Other acceptable strategies include using a phrase with your desired keywords in particular HTML tags on your website. The H tags (H1, H2 and so on) represent headings and subheadings on your website _ and putting in important topics and phrases describing your website will help an SEO robot understand what your website is about.

All of this will help to improve your SEO rankings, but it won’t eliminate the need for the most important element of all: good, solid content. Good writing is vital for any website, and you would do well to concentrate much of your time on generating informative, entertaining content that answers real-world questions, as this will help keep traffic flowing to the website.

“Thin” websites with just a couple of web pages often don’t rank well. Rich websites with many pages, each with a modest amount of content reflecting specific keywords, will help get your website up there. Providing information about each of your services on a different page can help, and using a blog framework such as WordPress is another way to create more pages for your website while keeping your audience engaged with a constant stream of new material. Of course, this means you have to write it.

This emphasis on good, solid content rather than gaming the system will become more important as social media takes prevalence over SEO. Although SEO can still yield results, recent updates from Google are finding new ways to work out which websites are really appealing to people. Updates to Google’s algorithms, called Panda and Penguin, are designed to penalize websites that overdo SEO; rather, the algorithms seem to favour websites with quality content that do well in the realm of social media. So, user engagement is the new PageRank.
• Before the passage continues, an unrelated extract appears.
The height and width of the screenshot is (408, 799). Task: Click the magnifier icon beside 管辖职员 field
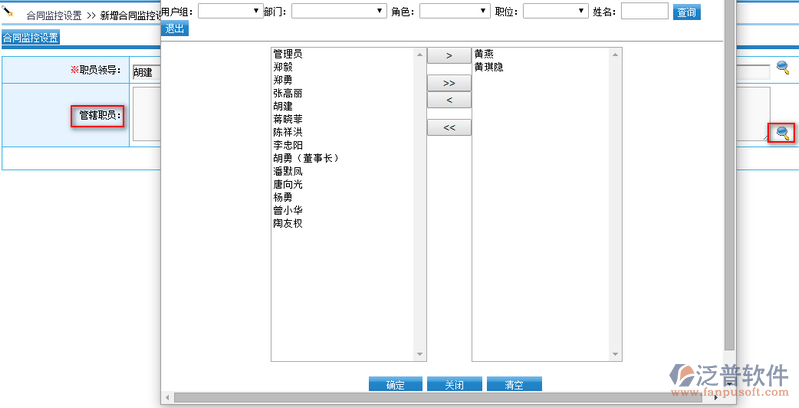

Once your SEO strategy is up and running and your website is beginning to hit the top search results, you can move on to the next step: converting those online visits into relationships _ and, hopefully, sales. For financial advisors who court a conservative client base and go through a relatively slow sales cycle, this involves a mature approach to email list management and regular follow-throughs that stretch far beyond the initial SEO stage.

Get it right, and your business could skyrocket.

SEO tools and resources

Here are some online tools that can help you make informed decisions during your SEO process:

GOOGLE WEBMASTER GUIDELINES.

These guidelines will help webmasters design their websites to be indexable by Google.

http://bit.ly/RbT4xh

GOOGLE ADWORDS KEYWORD TOOL.

Sign up for a Google Adwords account, then use the keywords analysis tool on the Adwords website to research likely keywords that you could adopt for your own website. http://bit.ly/TpKN7W

SEO DOCTOR

This extension for the Firefox browser will provide a report on any web page you visit, scoring its performance on some key elements of SEO.